How Airbnb Safeguards Changes in Production

Part I: Evolution of Airbnb’s experimentation platform

Michael Lin
The Airbnb Tech Blog


By: Michael Lin, Toby Mao, Zack Loebel-Begelman


As Airbnb has grown to a company with over 1,200 developers, the number of platforms and channels for pushing changes to our product — and the number of daily changes we push into production — has also grown tremendously. In the face of this growth, we constantly need to scale our ability to detect errors before they reach production. However, errors inevitably slip past pre-production validation, so we also invest heavily in mechanisms to detect errors quickly when they do make it to production. In this blog post we will cover the motivations and foundations for a system for safeguarding changes in production, which we call Safe Deploys. Two following posts will cover the technical architecture in detail for how we applied this to traditional A/B tests, and code deploys respectively.

Continuous Delivery and Beyond

Airbnb’s continuous delivery team recently wrote about our adoption of Spinnaker, a modern CI/CD orchestrator. Spinnaker supports Automated Canary Analysis (ACA) during deployment, splitting microservice traffic by request to compare versions of code to see if performance, error rates, or other key metrics are negatively impacted. If metrics for the new version regress, Spinnaker automatically rolls back the deployment, significantly reducing the time to remediate a bad push.

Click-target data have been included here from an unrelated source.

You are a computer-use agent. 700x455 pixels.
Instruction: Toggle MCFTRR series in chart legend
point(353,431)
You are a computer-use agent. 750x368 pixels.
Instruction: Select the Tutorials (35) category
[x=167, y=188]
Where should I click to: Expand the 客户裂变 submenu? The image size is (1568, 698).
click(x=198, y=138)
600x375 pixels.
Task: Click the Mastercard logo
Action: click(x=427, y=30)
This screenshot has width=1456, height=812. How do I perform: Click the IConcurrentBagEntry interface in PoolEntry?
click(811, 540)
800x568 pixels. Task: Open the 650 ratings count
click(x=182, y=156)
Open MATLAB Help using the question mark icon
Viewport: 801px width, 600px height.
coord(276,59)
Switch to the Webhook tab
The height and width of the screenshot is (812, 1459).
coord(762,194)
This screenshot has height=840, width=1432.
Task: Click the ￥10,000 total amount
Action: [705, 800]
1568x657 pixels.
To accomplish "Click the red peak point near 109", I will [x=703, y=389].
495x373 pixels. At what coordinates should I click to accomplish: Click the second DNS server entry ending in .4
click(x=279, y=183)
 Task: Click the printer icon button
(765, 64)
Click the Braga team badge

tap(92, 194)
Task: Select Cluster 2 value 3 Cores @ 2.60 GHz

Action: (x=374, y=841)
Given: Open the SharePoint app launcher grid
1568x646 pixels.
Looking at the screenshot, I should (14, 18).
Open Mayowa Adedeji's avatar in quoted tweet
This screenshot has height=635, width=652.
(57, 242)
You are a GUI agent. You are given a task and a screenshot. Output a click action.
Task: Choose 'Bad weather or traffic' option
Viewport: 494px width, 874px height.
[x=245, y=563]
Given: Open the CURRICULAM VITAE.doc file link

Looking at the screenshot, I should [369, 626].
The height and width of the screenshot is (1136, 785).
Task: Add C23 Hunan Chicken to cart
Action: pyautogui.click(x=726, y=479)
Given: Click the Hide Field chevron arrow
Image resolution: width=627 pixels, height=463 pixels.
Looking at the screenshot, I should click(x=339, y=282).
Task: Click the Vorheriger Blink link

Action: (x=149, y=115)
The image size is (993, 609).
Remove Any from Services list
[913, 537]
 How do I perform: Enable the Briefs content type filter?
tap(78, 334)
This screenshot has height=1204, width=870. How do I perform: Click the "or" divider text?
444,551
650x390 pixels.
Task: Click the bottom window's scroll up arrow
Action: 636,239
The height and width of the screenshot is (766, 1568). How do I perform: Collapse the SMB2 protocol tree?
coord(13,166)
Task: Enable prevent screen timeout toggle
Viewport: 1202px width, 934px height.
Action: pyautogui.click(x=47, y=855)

ACA at Airbnb has indeed caught a large number of errors early in the deployment process. However, it has a number of limitations:

  • Channels: Spinnaker’s ACA tests against changes to microservices. However, microservice updates are not the only source of errors that can be pushed into production. For instance, Android and iOS apps follow a release process through their respective app stores. Many “production pushes” at Airbnb may involve no new code at all, and are strictly applied through configuration changes. These changes include marketing campaigns or website content created with Airbnb’s internal content management systems. While seemingly benign, pushes through these systems can have dramatic effects. For example an incident was once caused when a marketing campaign was mistakenly applied to all countries except one, instead of the original intent of targeting one specific country. This simple mistake led to empty search results for nearly all users globally, and required over an hour to identify and revert.
  • End-to-end business metrics: Spinnaker’s ACA is driven by local system metrics, such as a microservice’s local performance and error rates; not end-to-end business metrics, such as search click-through rates and booking rates. While roll-backs based on local system metrics are valuable, they aren’t sufficient, as some of our most costly bugs impact end-to-end business metrics but not local system metrics. For instance in 2020, a simple frontend change was deployed to production without being tested on a specific browser that did not support the CSS used, preventing users on that browser from booking trips. This had no impact on system metrics, but directly impacted business metrics.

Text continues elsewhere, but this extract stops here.